Additional Types Of Therapy Used

Relational and interpersonal therapy
This therapy focuses on healing past relationship traumas by using the therapist as a catalyst. Processing the relationship with the therapist can help with specific fears including abandonment or fear of rejection. By healing fears with the therapist, this can be translated into feeling less afraid with current relationships. This therapy is also especially helpful for depression.

Strength-based therapy
This therapy focuses on individual’s many strengths by building on one’s resourcefulness and internal strengths. This therapy particular helps with building self-esteem, creating a more positive outlook, and reducing stress. It is also used for anxiety and depression symptoms.

Multicultural therapy
I work with all backgrounds, cultures, and races; this therapy focuses on being mindful of how each person’s background, culture, and race have impacted them. It is also about processing oppression and discrimination and becoming empowered. In addition, I think it just as important to talk about privilege and how that shows up in society and in the therapy room.

Depth psychology
Depth psychology involves listening to the unconscious in many ways including dreams, the imagination, and through expensive arts. There are many emotions and thoughts that we are unaware of on a daily basis and we can more easily access them through the unconscious. This can be helpful when healing trauma, anxiety, and depression, and many other emotional difficulties.

Somatic therapy
This type of therapy involves listening to the body. This can be helpful for understanding emotions and needs since our body experiences specific sensations when feeling or thinking certain emotions and thoughts. It can also be helpful when processing trauma that has been stored in the body (i.e. sexual trauma). When we listen to the body and learn what it has to teach us, this can greatly enhance the healing process.

Mindfulness therapy
Mindfulness can be very helpful for learning how to calm the mind when anxious or stressed. It is impossible to shut off the mind, and therefore, mindfulness is about learning how to learn from and notice, without judgements, the thoughts and feelings that come up for us.

Play Therapy
This therapy is used mainly with children. Children communicate through play and therefore, the therapist engages in their language to join in their experiences to learn about what they are struggling with. The therapist talks to the child, either directly or through dolls and toys, to process emotions and to teach how to identify and cope with feelings. This can help with reducing anxiety and depression as well as learning how to emotionally regulate, which helps with behavioral problems and ADHD.

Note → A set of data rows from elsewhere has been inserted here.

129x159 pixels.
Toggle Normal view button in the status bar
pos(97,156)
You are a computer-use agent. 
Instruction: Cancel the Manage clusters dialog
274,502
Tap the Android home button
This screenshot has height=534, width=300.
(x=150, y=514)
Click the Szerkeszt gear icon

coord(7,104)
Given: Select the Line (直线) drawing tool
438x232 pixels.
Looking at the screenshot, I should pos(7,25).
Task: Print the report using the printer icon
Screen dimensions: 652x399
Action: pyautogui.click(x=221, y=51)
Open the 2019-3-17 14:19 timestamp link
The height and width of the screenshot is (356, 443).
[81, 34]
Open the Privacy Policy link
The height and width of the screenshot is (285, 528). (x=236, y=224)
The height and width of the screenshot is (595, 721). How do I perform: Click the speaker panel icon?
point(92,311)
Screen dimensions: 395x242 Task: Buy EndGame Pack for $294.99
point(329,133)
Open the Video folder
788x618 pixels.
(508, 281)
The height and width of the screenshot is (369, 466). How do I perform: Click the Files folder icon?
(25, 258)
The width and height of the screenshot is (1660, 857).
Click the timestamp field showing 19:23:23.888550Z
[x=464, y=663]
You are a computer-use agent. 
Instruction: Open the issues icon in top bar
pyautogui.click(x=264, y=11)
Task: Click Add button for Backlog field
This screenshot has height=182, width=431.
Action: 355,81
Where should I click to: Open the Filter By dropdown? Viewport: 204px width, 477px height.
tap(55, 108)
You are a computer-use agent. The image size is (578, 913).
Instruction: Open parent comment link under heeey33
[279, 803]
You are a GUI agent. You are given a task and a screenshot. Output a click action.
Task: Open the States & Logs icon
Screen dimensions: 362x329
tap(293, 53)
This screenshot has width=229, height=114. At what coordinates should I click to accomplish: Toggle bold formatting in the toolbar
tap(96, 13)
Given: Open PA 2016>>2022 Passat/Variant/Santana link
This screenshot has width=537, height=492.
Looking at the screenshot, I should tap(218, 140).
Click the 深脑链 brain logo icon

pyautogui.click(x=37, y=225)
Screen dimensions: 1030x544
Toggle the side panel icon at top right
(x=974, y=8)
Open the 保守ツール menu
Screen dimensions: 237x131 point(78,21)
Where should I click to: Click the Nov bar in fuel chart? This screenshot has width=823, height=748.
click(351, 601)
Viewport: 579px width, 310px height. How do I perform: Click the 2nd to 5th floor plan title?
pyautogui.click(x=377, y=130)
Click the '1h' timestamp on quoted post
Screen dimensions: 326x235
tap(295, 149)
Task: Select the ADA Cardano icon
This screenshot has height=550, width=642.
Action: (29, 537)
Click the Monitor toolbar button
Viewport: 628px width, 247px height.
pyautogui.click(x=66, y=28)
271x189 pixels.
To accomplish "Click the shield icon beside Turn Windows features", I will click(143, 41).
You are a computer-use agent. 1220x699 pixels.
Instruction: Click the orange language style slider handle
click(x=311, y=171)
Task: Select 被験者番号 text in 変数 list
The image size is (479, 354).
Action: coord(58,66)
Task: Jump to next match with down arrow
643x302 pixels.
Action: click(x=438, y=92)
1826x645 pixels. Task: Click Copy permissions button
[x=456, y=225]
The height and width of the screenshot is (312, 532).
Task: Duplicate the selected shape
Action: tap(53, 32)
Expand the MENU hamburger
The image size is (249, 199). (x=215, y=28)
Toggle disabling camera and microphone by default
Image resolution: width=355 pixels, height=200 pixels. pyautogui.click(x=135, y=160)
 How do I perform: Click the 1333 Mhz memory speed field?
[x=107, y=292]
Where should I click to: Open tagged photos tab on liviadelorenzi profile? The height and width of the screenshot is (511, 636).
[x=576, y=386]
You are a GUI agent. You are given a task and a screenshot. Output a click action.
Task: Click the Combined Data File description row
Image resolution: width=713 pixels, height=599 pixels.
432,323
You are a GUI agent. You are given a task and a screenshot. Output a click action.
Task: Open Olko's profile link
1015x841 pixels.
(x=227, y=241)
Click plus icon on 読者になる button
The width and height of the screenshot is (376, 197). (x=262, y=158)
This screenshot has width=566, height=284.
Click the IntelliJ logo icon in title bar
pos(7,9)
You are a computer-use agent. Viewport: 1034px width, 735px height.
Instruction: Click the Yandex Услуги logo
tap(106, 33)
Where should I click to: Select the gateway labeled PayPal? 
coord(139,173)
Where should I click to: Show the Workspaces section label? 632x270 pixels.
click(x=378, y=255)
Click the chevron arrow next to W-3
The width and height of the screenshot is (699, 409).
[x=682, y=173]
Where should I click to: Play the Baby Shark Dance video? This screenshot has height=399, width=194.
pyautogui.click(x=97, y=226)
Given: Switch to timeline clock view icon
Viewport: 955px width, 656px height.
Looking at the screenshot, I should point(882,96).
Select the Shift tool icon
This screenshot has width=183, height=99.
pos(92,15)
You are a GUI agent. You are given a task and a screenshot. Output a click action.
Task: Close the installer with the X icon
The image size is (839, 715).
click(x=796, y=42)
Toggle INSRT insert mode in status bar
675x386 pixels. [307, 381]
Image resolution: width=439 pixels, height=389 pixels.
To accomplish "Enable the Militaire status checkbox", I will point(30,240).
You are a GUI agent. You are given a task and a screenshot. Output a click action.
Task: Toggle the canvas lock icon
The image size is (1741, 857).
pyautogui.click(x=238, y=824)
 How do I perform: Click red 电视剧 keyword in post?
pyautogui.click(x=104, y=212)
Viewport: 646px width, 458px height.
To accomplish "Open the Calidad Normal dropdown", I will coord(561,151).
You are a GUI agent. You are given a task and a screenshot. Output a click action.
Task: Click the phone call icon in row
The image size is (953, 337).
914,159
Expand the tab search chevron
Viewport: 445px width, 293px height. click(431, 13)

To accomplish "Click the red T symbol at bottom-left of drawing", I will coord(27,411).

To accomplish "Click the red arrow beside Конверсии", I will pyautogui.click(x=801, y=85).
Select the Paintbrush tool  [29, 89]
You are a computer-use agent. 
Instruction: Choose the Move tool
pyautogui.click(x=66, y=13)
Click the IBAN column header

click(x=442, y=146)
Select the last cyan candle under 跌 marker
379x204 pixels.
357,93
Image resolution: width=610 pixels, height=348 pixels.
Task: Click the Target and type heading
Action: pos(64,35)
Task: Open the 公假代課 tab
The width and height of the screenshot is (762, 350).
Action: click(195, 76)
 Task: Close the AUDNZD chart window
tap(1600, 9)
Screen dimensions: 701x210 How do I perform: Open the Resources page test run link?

Expressive arts and sand tray
Expressing oneself through art or sand tray can be helpful for accessing emotions that we might not otherwise realize we were experiencing. Sand tray involves placing objects that are meaningful and significant to the individual and placing them in sand. This creates a story that can be explored and processed and it usually relates to emotional difficulties that are present for the individual. Emotions become more clear and easier to understand when they are in front of us (as objects in the sand) instead of being held inside and unprocessed. This therapy is helpful for trauma, anxiety, depression, and most struggles.

Client-centered therapy
This is a humanistic approach that involves believing that everyone has the capacity for healing and growth. Through validation and empathy from the therapist, the individual is more able to access this ability to grow, prosper, and feel alive. This therapy is helpful for children, adults, and couples and is especially helpful for depression.